*AUFGABEN*:
1. Welches Problem der rumänischen Gefängnisse besteht laut dem Text über die Gefängnisreform schon seit Langem?
2. Nenne alle Gründe, die der Text über die Gefängnisreform für das Interesse der Kommunen an Gefängnisneubauten anführt.

┌─ VORLIEGENDER TEXT

In der Absicht von ANP, die rumänischen Gefängnisse zu „europäisieren“, steht an erster Stelle die Herabsetzung der Zellenbesetzung, denn eines der größten Probleme ist seit Langem schon die Überbelegung rumänischer Gefängnisse. Deshalb braucht ANP neue Gefängnisse. Die Kommunen haben ein Interesse an solchen Neubauten, weil die Gefängnisinsassen einerseits die billigste Arbeitskraft sind, auf die Kommunen auf Vertragsbasis zurückgreifen können, andrerseits die Gefängnisse sichere Arbeitsplätze und also auch stabile Einkünfte für die Kommunen bieten. Da nun mal ANP schon vor längerer Zeit verlautbart hat, dass man die Absicht habe, auch im Banater Bergland ein Gefängnis zu bauen, sprang auch der in Bukarest ausgezeichnet vernetzte Bürgermeister von Karansebesch aufs Ross und meldete sein Angebot an.

└─
┌─ DATEN

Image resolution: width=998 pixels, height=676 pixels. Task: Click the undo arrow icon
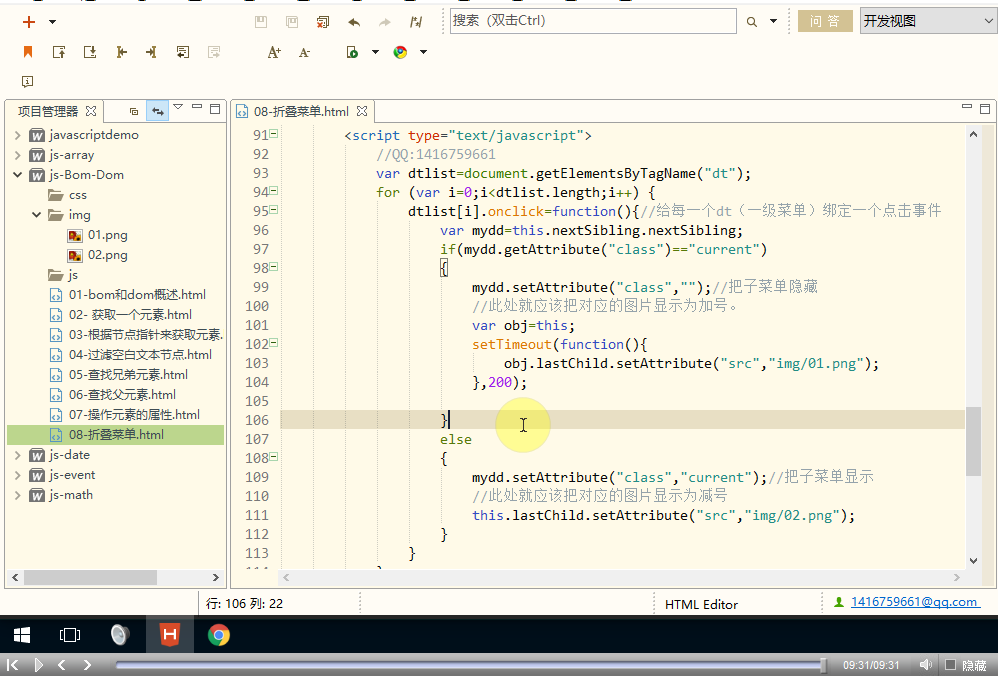(354, 21)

└─

*LÖSUNGEN*:
1. Die Überbelegung der rumänischen Gefängnisse.

2.
- Die Gefängnisinsassen sind die billigste Arbeitskraft, auf die die Kommunen auf Vertragsbasis zurückgreifen können.
- Die Gefängnisse bieten sichere Arbeitsplätze.
- Die Gefängnisse bieten stabile Einkünfte für die Kommunen.